Living materials for biotechnology such as microbial strains address a number of industrial and high priority research areas. Therefore, computerization of catalogues and standardization in these collections is much further advanced as compared to other types of collections (see Chapter VI). But also non-commercial living collections are usually further advanced in their computerized management than natural history collections - simply because inventories are not static and must be managed, and also because the number of units for example in a botanical garden is usually much smaller than in a herbarium.

Entry of materials into natural history collections is more of a museal task. Once the appropriate conditions for storage are achieved, the material documents itself; information regarding the specimen is often stored with the material. Access to the information traditionally meant accessing the material. The aim of a collection information service is on the one hand to help to localise appropriate materials, on the other hand to uncouple at least some of the needed information from the object itself.
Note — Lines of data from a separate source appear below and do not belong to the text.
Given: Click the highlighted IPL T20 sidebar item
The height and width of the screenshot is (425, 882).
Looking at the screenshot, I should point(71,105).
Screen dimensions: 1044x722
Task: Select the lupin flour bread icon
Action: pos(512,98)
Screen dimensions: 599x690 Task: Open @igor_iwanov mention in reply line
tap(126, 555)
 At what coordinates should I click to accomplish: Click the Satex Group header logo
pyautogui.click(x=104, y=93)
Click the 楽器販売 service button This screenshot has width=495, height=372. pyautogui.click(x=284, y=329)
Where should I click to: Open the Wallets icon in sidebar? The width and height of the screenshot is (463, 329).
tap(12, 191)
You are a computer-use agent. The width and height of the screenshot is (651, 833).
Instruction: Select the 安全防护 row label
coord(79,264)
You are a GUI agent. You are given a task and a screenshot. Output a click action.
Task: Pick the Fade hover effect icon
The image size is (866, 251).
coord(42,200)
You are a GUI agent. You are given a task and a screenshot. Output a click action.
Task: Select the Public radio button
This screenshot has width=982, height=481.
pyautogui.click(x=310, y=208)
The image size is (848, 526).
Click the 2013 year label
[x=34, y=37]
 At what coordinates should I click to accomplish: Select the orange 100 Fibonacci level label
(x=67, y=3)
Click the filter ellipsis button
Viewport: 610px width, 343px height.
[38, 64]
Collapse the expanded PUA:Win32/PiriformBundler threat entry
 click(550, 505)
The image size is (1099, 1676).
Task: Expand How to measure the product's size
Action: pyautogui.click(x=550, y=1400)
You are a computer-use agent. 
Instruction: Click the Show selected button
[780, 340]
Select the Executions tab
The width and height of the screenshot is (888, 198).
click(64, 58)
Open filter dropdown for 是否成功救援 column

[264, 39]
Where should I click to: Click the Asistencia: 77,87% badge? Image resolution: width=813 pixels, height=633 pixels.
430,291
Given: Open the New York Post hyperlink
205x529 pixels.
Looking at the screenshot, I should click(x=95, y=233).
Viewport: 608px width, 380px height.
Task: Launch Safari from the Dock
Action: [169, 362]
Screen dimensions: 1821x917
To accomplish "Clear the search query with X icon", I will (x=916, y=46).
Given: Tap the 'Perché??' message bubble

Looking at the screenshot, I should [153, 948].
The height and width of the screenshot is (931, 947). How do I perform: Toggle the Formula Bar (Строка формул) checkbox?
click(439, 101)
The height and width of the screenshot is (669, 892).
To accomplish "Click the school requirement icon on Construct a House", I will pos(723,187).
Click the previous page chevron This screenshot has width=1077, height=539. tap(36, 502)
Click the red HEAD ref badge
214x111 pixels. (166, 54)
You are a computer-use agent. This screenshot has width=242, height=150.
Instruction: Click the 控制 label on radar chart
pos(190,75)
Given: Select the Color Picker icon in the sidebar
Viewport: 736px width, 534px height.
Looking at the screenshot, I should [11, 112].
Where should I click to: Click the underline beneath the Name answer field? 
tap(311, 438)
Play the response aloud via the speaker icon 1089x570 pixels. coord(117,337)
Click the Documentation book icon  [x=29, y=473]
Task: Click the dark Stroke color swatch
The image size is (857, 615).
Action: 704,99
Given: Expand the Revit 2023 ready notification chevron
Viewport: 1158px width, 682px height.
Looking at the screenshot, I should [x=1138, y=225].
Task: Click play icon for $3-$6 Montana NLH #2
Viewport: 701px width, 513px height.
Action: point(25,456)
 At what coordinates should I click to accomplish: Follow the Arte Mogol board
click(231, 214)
“Units” in the BioCISE Model

Any object containing, being, or being part of a living, petrified, or conserved organism is considered a unit as soon as it appears in the system. The unit may be gathered (observed or collected) in the field and derived units may recursively emerge from it through specimen processing, breeding or cultivation. In addition, Units may form Associations (e.g. host/parasite), Ensembles (lichen on a rock with fossils), and Assemblages (herd, artificial grouping). Gathering events, specimen management (acquisition, accession, storage, preservation, exchange, ownership), and taxonomic or other identifications relate to the Unit.
The term “specimen” can often be used as a synonym of unit, however, it lacks a precise, context independent definition, it is often perceived in a narrower sense compared to the unit, but as the example shows, a single specimen can represent a number of units.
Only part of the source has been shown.